**PROVIDED TEXT**
Figure 10 Hysteresis loops for event 29 (31 December 2017) (Fig. 3c). Each panel represents a different response type: (a) type-1 groundwater (GW) response; (b) type-2 GW response; (c) type-3 GW response; (d) type-1 soil moisture (SM) response. The points' colour represents the time since the start of the event. Event dynamics of each station in relation to the streamflow is described by the response type (Type), peak-to-peak time (Lag), Spearman correlation coefficient (Cor), hysteresis index (HI) and groundwater table or soil moisture content change over the event (Δh).

3.2 Event response types

3.2.1 Event response classification

Altogether we determined 170, 203 and 85 groundwater responses and 136, 183 and 55 soil moisture responses in relation to the streamflow of type 1, type 2 and type 3, respectively. Response types represent different levels of similarity between the groundwater or soil moisture to the streamflow, as follows.

• Type-1 responses have a hysteresis index between −0.3 and 0.58 and a Spearman correlation coefficient between 0 and 0.99. These were groundwater and soil moisture responses that were similar to the streamflow response. The hysteresis loop was narrow, the lag time was short, and the groundwater table or soil moisture content have increased and decreased on the same timescale as the discharge (Fig. 10a and d).

• Type-2 responses had a hysteresis index between −0.84 and −0.3 and a correlation coefficient between −0.2 and 0.96. Typical for these response types are wide hysteresis loops. The rising limb of the groundwater or soil moisture event time series is relatively long but still overlaps with the streamflow hydrograph's rising and receding limb (Fig. 10b).

• Type-3 responses either had a hysteresis index between −0.64 and 0.16 or a correlation coefficient between −0.98 and 0. These groundwater and soil moisture responses were least correlated with streamflow. Their rising limb either started late after the start of the rainfall or continued to increase past the end of event time (Fig. 10c).

**DIRECTIVE 1**
In the passage on event response classification, how many type-2 groundwater responses were determined?
**DIRECTIVE 2**
Write the next part of the passage on event response classification, picking up after its final sentence.

**COLLECTED MATERIAL**
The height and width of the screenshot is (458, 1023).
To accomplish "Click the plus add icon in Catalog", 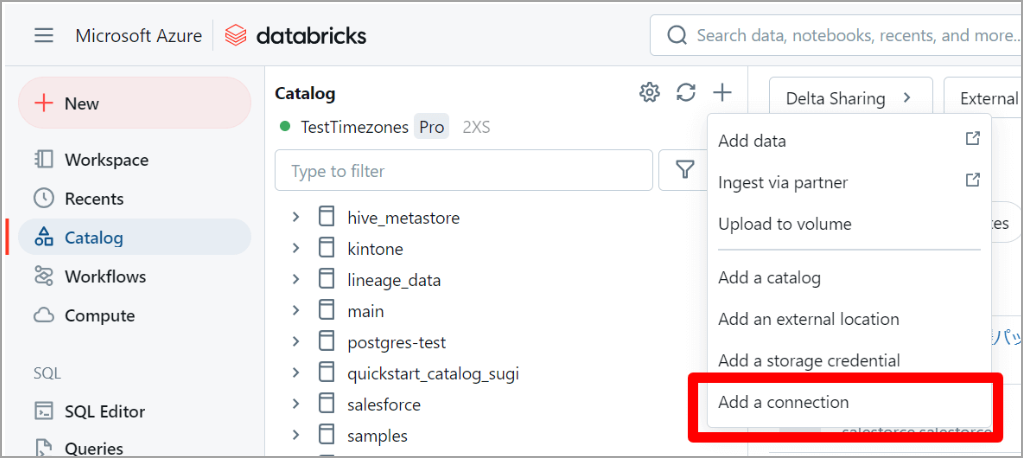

**OUTPUT 1**
203

**OUTPUT 2**
3.2.2 Spatial patterns of event response types

The spatial patterns of hysteresis index, Spearman correlation coefficient and peak-to-peak times (Sect. 3.1.1) propagate to the pattern of event response type co-occurrence (Fig. 11). Event response type co-occurrence is the frequency of events when two stations have the same type of response. Apart from the riparian zone, where the co-occurrence rate is 64 % ± 15 % between stations, the other two landscape units show only low co-occurrence rates of groundwater response types between stations in the same unit. The highest co-occurrence rate is observed between the three piezometers H03, H04 and H05. These stations respond with the same response type in more than 85 % of the events. Their co-occurrence rate with piezometers downstream (BP01, BP02) and upstream (BP07) is also high (68 %–84 %), indicating that the distance to the stream is more important than the position along the stream. Riparian zone piezometers have a reasonable response type co-occurrence rate with the soil moisture stations (62 % ± 14 %). Soil moisture stations, with some exceptions, have high co-occurrence rates regardless of the landscape unit (mean 78 % ± 11 %).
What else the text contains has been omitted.